I have made a lot of effort trying to find out how to normalize this table, but I don't quite get it.
What would be the best way to go if I wanted to shape this table into a normalized db? I have read the article below, but i don't get it at all. Could you help out a little?
[devshed.com...]
[edited by: jatar_k at 11:35 pm (utc) on April 2, 2004]
[edit reason] no personal urls thanks [/edit]
It speeds up things remarkebly. for example:
select * from table where taal="nederlands"
create an index on taal and the query goes superfast. You can create multiple indexes.
(ps. Urls are not allowed)
ps 2. Fulltext only helps if you are using match(table) against(string) else just remove them, i cant imagina a fulltext on a timestamp dooing any good.
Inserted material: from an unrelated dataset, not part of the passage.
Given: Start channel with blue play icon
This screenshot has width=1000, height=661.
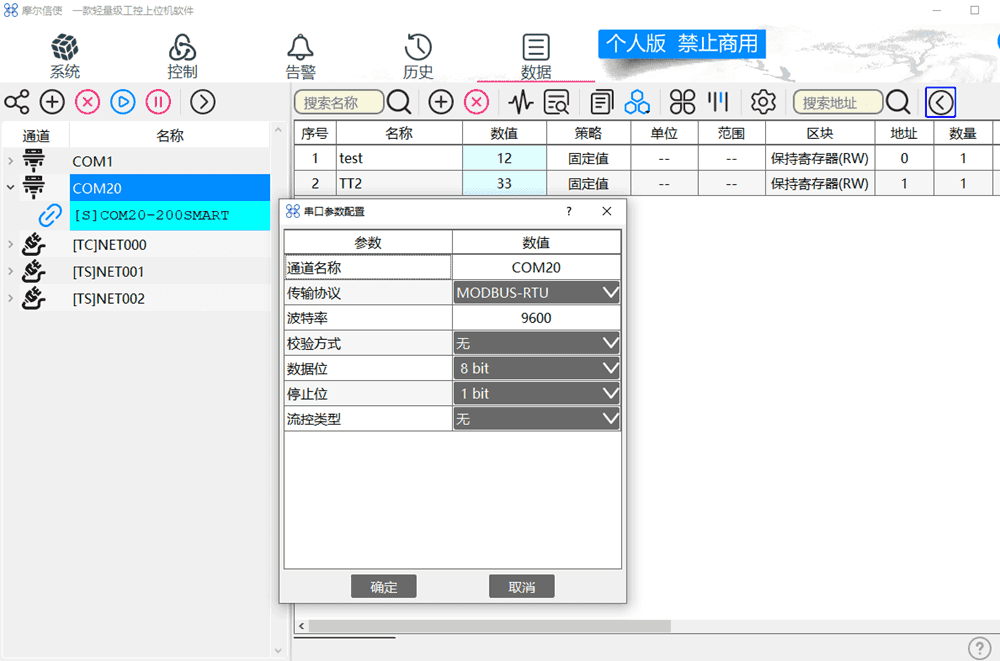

if i understood you correctly, you're using currently only one table for every entry.
if so you can save some space by normalizing the data.
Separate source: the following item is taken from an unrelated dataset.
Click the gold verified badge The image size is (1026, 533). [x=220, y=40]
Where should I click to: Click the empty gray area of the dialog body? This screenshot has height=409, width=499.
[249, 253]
but this means, that you have to use joins, which will slow down the sql execution time. as ikbenhet1 said, you should create some indexes on the table.
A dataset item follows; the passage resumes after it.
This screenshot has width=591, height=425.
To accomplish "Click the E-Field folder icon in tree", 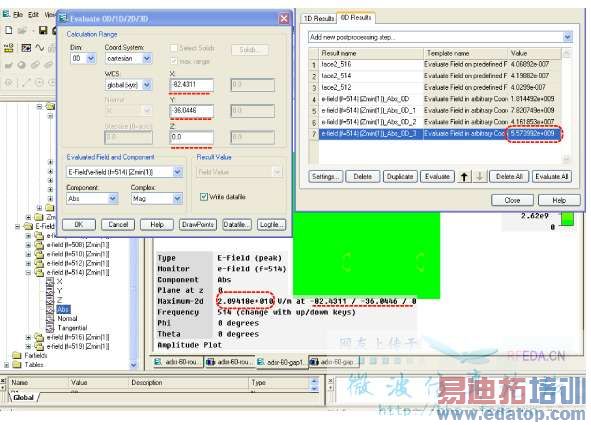I will point(29,226).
you could for example put a index on ip. as you have a "report" with "unique ips" at the top, i quess you make a "select distinct(ip) ..." if you put an index on the ip address field, you should be able to get this number a lot faster.
if you have some more fields you select frequently, i would put an index there too.
if you still want to normalize your db, you could do smth. like this:
table_ips
table_request
table_referer
table_agent
in these tables you have alwasy id and value as columns. for each value you have only one entry.
so if i visit 10 pages of your site there would be one entry for ip in the table_ips (eg 1, 123.456.789.0)
and in your table_log you have then smth like this:
log_id, ip_id, request_id, referer_id, agent_id
so you whith this solution you save space on the harddisk and can make parts of reports faster.
eg. you want to know your top requestet sites. because in the table_log a select and group by numbers is much faster then by strings. but keep in mind, that you have to join with the table_request in this case.
i hope this helps. if you need more help, just sticky me.
barn
Your layout is not horrible; no obvious issues. You would be advised to avoid the use of varchar() type unless you truly need it, as the presence of even one varchar() field in a table forces mysql into accommodating variable length fields (a relatively inefficient process). Use fixed-lenght fields and don't worry about unused space.
Database normalization relates to the use of your data more than anything else. Your desired queries will determine the best way to design your tables, indexes, and the degree to which you desire formal normalization. It is a trade-off between data management ability/efficiency and data analysis ability/efficiency.
IF you will be asking "whois my most frequent visitor" then separating out IP into a visitor table (and joining it on ID) improves normalization, efficiency, and performance (since the IP number of a frequent visitor is stored just once). Side benefits include the improved ability to run geo-based visitor analysis using an IP2geolocation table. Such scalability is the primary benefit of normalization.
Similarly separating out the browser field so you could tally "Mozilla" vs "IE5" etc would not be similarly effective. That user agent field is quite variable, and is probably best stored "as reported" in a text field. You would be advised to parse at query time using regular expression matching. Ideally you need both -- and will build over a time a data table of all known variants of the user-agent field (which you will still have to analyze with expression matching to answer queries about browser).
Ideally you need to have all of your queries defined before you design your tables... that will enable optimal design, as the feasibility of your queries determines your table layout: if you can't build the join, you will need to change your tables. This is the biggest lesson I can try to convey.
Finally, expect this to be very slow and very large no matter what. Log file management and analysis is a big job no matter how you slice it.